Here is a before and after shot of my Perfect 360 Tron joystick. On the left a standard P360 joystick. On the right a P360 with a Tron handle grafted on. I scanned the P360 Assembly Instructions in PDF if anyone needs it.
There are only 2 modifications necessary to perform this conversion. The first step was to remove the plastic grip from the top of the original P360 handle. This was difficult. I tried several methods: knife, hacksaw, Dremel, but finally turned to my router. The handle plastic is designed to withstand serous abuse; however, the router ate up the plastic in seconds. I was very careful not to allow the bit to hit the metal. I left the small black cylinder of plastic on the shaft just below the main grip.
Next I was inspired once again by 1UP. On his cab he uses a sprinkler riser to build his own Tron joystick. I initially thought I would use a metal pipe, but build a prototype with a riser. However, the riser worked so well that there was no need for a metal version. I cut the riser and tapped out 2 holes on each side for the Tron grip retaining bolts. I used the standard security torx found on the real Tron machines. Next I used a cordless drill to bore out a small channel inside the riser for the button wiring. The channel only extends for about an inch to allow the wire to clear the black cylinder on the P360 shaft. The P360 shaft with the black cylinder fit perfectly into the riser and the channel was just big enough to allow a 4 conductor wire. I used a piece of 4 conductor fire rated security wire. I had a big box of this wire left over from my home alarm installation
I picked up real Discs of Tron translucent blue handles and the trigger assembly on Ebay. The handles are in very good shape. The only problem was that the LED in the front button was burned out. Unfortunately, the LED on the Discs of Tron front button is soldered to pins that are molded into the plastic of the switch. Also the switch case is sealed with rivets. First I drilled out the rivets. Next, I had to heat up the LED pins with a soldering iron and then carefully extract the LED and pins through the top of the switch. That was the easy part. The hard part was replacing the pins after soldering a new LED to them. I did not want to heat them too much, because it would probably damage the LED. I used a surgical clamp to slowly push and pull the pins back through the melted plastic. Finally, I don’t have any rivets so I sealed the switch back up with some electrical tape. The switch could also have been sealed with some very small bolts. It works great. Unfortunately, I had to redo the procedure because I used a super bright LED that was too bright and consumed more power than my I-Pac could handle. I ended up using a regular red LED, which wasn’t as blinding and could be powered by the keyboard encoder. Here are all the pieces before assembly.

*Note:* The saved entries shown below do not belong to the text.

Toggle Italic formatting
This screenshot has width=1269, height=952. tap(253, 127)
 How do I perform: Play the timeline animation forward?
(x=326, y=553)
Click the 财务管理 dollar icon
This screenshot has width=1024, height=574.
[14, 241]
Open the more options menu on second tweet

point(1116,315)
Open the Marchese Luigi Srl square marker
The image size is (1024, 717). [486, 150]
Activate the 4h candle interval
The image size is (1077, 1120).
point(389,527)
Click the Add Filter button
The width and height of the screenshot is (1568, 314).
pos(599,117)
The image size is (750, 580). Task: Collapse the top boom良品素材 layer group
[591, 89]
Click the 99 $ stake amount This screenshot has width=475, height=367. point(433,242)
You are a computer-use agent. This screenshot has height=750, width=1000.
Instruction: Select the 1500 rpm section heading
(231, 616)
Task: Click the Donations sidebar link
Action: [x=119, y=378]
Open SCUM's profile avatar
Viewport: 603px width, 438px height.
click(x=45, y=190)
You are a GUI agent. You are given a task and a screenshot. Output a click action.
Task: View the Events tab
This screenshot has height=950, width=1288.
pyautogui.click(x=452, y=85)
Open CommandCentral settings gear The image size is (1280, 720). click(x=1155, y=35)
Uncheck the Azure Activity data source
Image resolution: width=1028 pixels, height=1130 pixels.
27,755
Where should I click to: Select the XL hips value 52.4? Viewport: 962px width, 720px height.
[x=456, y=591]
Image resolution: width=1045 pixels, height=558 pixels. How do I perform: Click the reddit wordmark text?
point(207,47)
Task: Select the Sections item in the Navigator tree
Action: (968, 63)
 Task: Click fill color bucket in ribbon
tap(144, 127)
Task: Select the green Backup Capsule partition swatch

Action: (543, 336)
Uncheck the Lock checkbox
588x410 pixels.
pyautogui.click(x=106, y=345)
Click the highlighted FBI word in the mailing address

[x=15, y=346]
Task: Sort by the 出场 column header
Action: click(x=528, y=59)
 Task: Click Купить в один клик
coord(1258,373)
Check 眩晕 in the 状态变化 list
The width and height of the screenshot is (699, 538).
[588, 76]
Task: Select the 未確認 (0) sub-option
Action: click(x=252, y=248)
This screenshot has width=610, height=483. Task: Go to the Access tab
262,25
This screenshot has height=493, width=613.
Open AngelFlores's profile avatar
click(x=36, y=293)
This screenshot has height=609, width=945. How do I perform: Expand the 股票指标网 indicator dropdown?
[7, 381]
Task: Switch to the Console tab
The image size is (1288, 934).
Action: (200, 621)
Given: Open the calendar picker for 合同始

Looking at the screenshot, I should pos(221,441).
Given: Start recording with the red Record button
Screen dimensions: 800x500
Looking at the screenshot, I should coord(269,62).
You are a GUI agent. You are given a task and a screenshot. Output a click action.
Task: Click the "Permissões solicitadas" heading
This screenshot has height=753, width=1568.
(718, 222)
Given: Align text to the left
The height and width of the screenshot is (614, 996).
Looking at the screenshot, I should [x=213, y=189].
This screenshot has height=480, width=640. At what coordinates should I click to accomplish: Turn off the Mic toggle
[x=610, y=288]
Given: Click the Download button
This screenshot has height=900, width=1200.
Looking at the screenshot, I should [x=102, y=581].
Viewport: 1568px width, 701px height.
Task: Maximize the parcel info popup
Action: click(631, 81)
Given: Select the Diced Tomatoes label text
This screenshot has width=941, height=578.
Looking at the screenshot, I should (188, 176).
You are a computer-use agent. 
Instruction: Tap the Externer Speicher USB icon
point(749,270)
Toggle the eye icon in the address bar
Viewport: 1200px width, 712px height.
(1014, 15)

Here is the new handle assembled. The 2 security bolts on each side holds the blue handles to the riser and also locks the P360 shaft in place. The red cable coming out of the bottom has 4 wires (trigger, front button, LED & ground).
Here is the completed joystick. I drilled a small hole in the joystick base to route the red cable. The joystick operates very much like an original Tron joystick, but instead of a giant heavy leaf switch base, I have a very compact reliable assembly that will easily fit into my rotating control panel design.
Here is the joystick mounted on my square rotating panel.
Mounted with artwork.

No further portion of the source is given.